W niedzielę zobaczymy Piotra Żyłę, Andrzeja Stękałę, Kamila Stocha oraz Dawida Kubackiego - Polacy będą skakać właśnie w tej kolejności. Michal Doleżal swoją decyzję ogłosił jeszcze przed zakończeniem rywalizacji w konkursie indywidualnym, w którym najlepszym z Polaków był Piotr Żyła, który zajął 7. miejsce. W czołowej "10" znaleźli się jeszcze Kamil Stoch (8. miejsce) oraz Andrzej Stękała (10.), a Dawid Kubacki był 15.
Polacy stoją przed wielką szansą zdobycia medalu w drużynie. W sumie w Planicy rozegrano dziewięć serii lotów. I po spojrzeniu na każdą w ujęciu nie indywidualnym, a drużynowym, wiemy, że w tylko jednej Polski nie było w najlepszej trójce. To się stało w pierwszym treningu, czyli właściwie na rozgrzewce. Wtedy jeszcze nie rozkręcił się Andrzej Stękała. A Austriacy mieli w składzie Stefana Krafta, bo jeszcze nie doznał kontuzji pleców. Później Polacy już zawsze byli w Top 3. Zawsze na drugim albo trzecim miejscu - analizował w swoim tekście Łukasz Jachimiak.

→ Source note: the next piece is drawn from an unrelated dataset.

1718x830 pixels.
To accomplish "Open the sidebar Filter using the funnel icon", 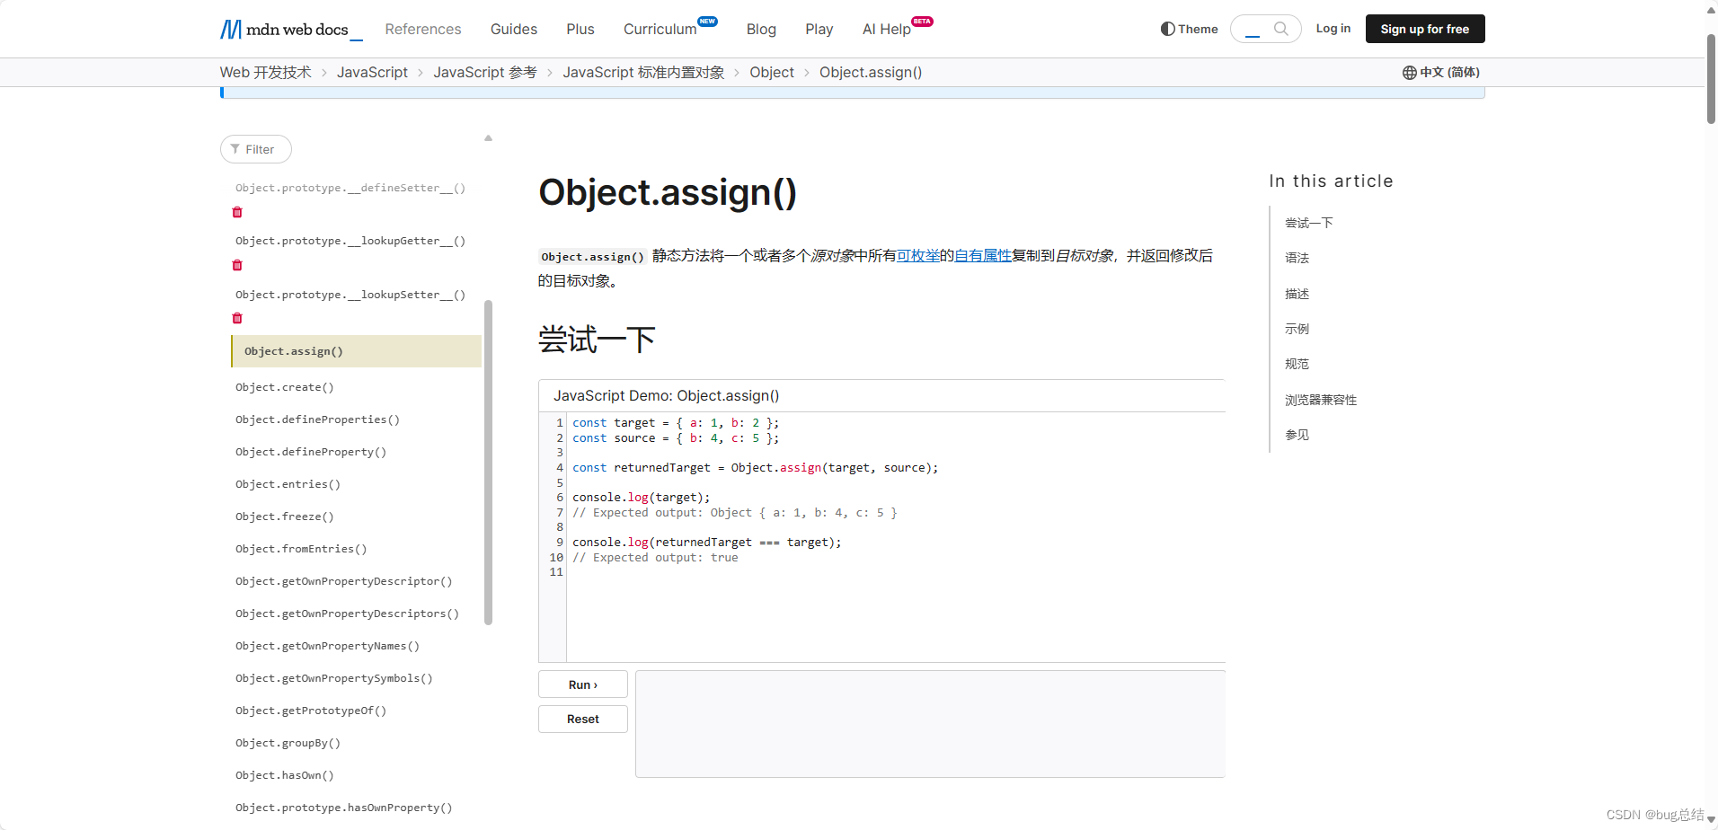I will coord(235,148).
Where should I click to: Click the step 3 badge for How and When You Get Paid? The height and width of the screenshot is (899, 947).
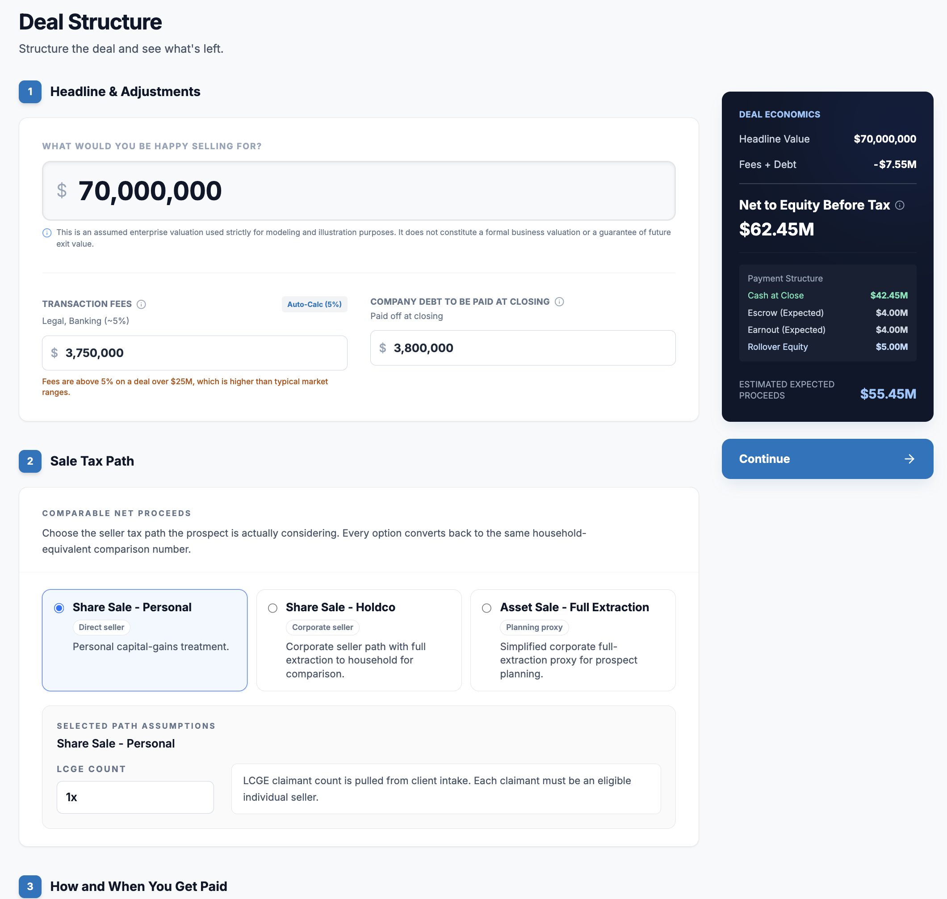pyautogui.click(x=30, y=887)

Konkurs drużynowy ma rozpocząć się punktualnie o godz. 16:00. Wcześniej, bo o 15:00, rozpocznie się seria próbna. Transmisję z konkursu będzie można obejrzeć na antenie Eurosport 1, TVP1 i TVP Sport, a także w internecie w usłudze Eurosport Player oraz na stronie sport.tvp.pl. Relację z konkursu będzie można śledzić także na Sport.pl i w aplikacji Sport.pl LIVE.